SARASOTA, Fla. -- Staff at Dukane Seacom is busy putting together underwater locating devices.
“The purpose is to locate the cockpit recorders and flight recorders in the event of an incident,” said Jeff Densmore, Dukane-Seacom’s Director of Engineering.
Every commercial airliner is required to have a locator beacon attached to their black box and Dukane-Seacom located in Sarasota provides a large percentage of beacons to the aviation market.
“We sell to the recorder manufacturers, there is quite a number of them and then they compete for the business with Boeing and Airbus and whomever else requires the equipment.”
The missing Malaysia Airline Boeing triple 7 has a locator beacon on board.
“When they get wet they activate and once active they will emit a pulse that is once a second, just a brief pulse.”
But recovery operations have to be relatively close to the crash site to hear the pulse emitted by the beacon with underwater microphones.
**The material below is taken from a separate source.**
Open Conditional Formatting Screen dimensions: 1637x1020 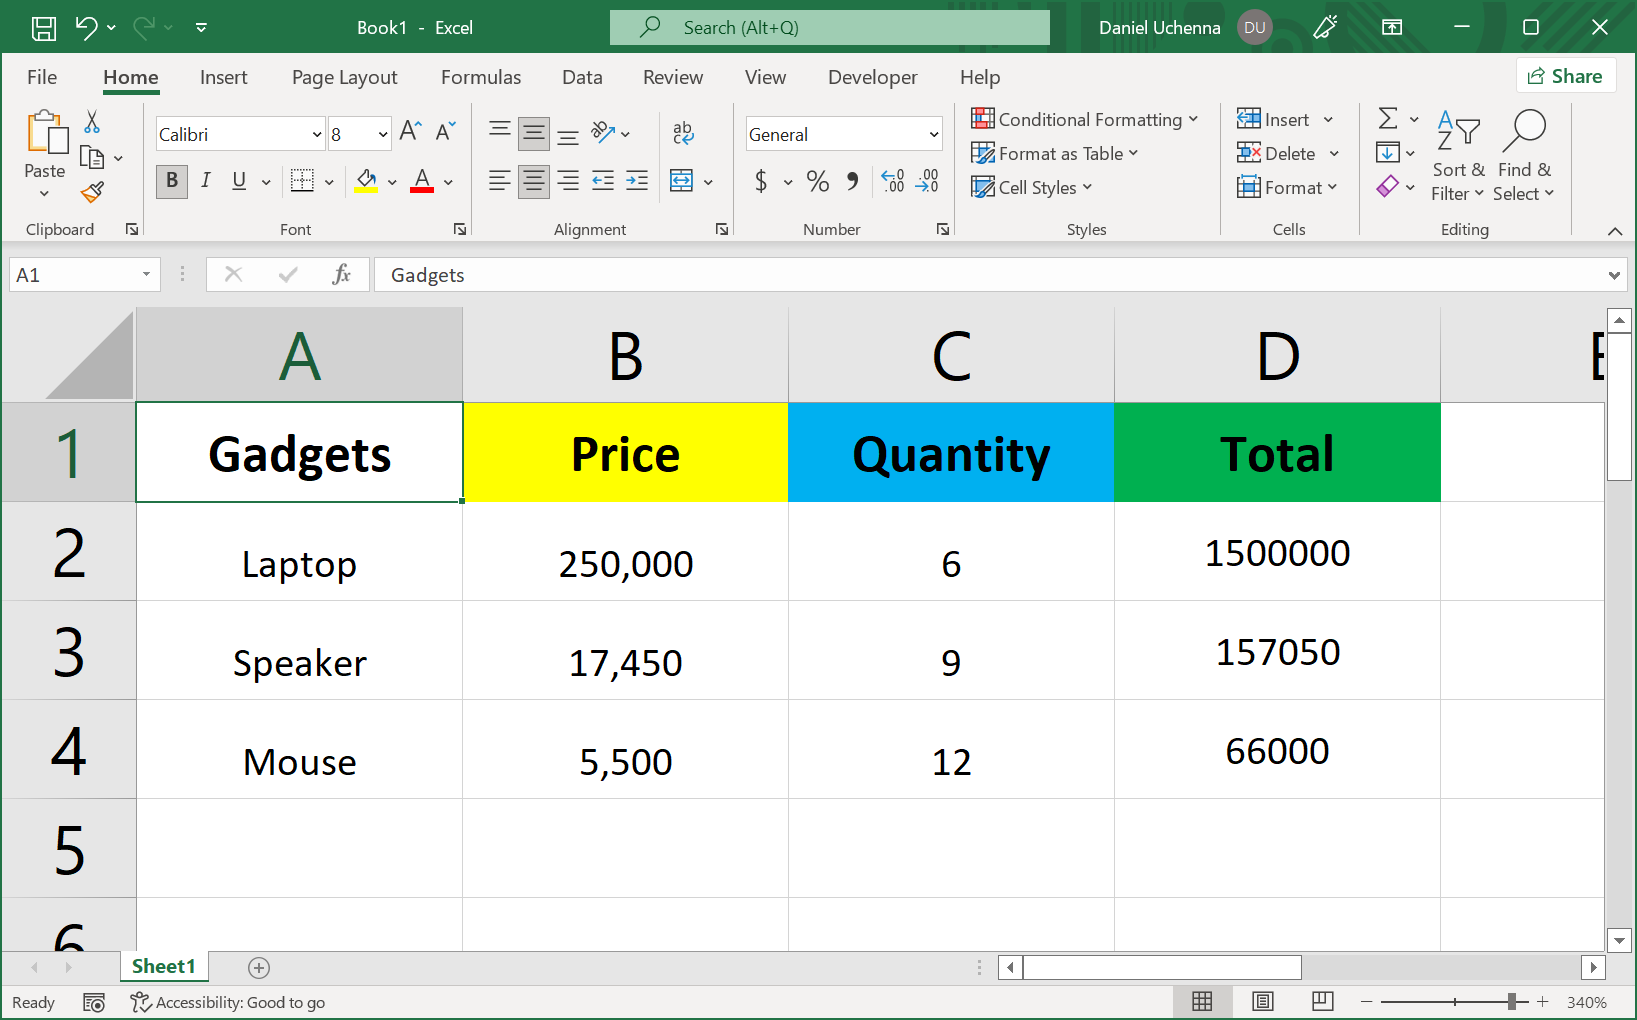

“They only have a range of about two nautical miles and so to be able to hear it you have to be within pretty close proximity. The idea is to find the recorder once you know the general area that you are looking.”
And the clock is ticking because once the beacon is activated it will only last approximately 30 days.
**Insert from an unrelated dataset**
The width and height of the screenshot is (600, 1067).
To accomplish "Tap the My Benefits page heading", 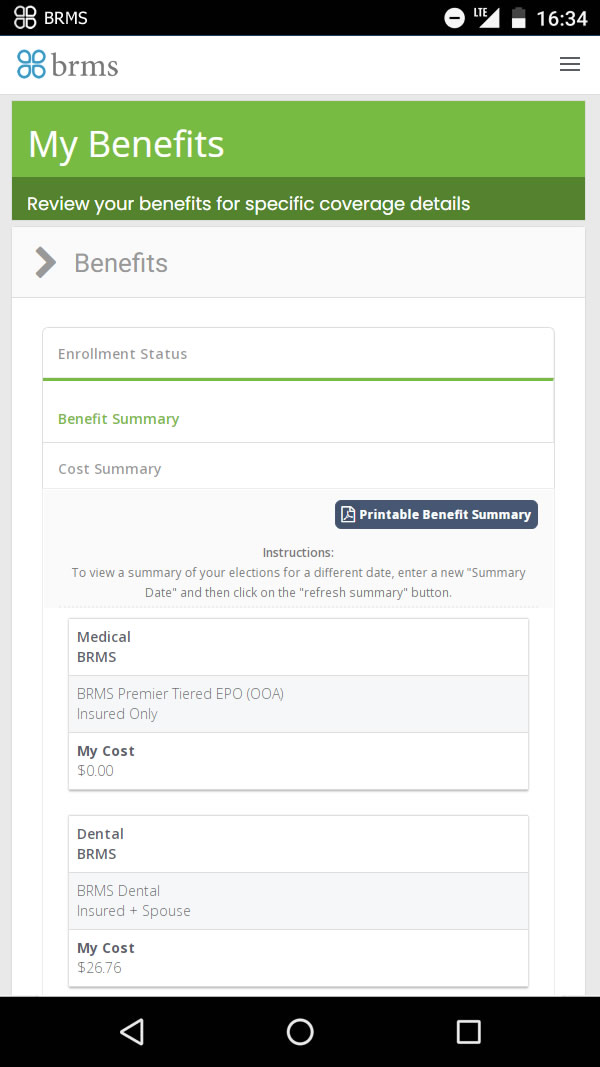I will point(126,145).
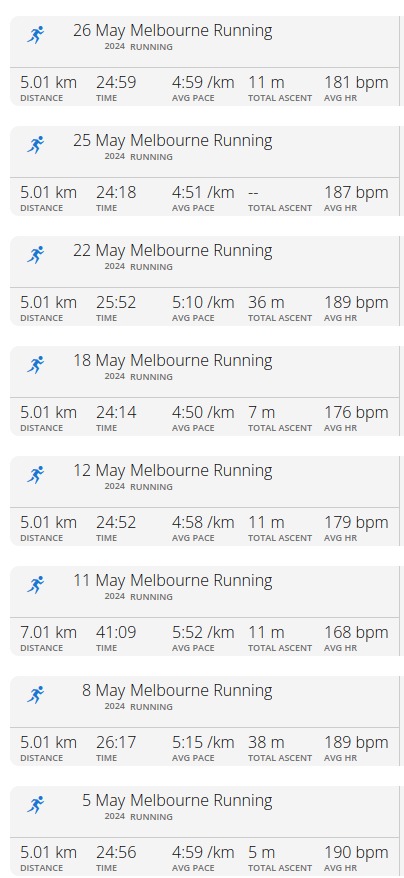Screen dimensions: 404x878
Task: Open the 18 May Melbourne Running title
Action: pos(173,361)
“We test everyone of these devices so we have an idea if they will go longer than 30 days. So we can look up in our records once we know the serial number we can look up in our test records and say they can go 32 days or 34 days.”
Dukane-Seacom employees build about 100 underwater beacons a day. Every beacon is tested underwater in one of two 50-thousand gallon water tanks to ensure every beacon emits a pulse.
This is the most important part of the airplane -- the black box. All the information is located in this part. Seacom’s beacon will last for 30 days once it hits the water. By this time next year federal requirements will require that this beacon last for 90 days.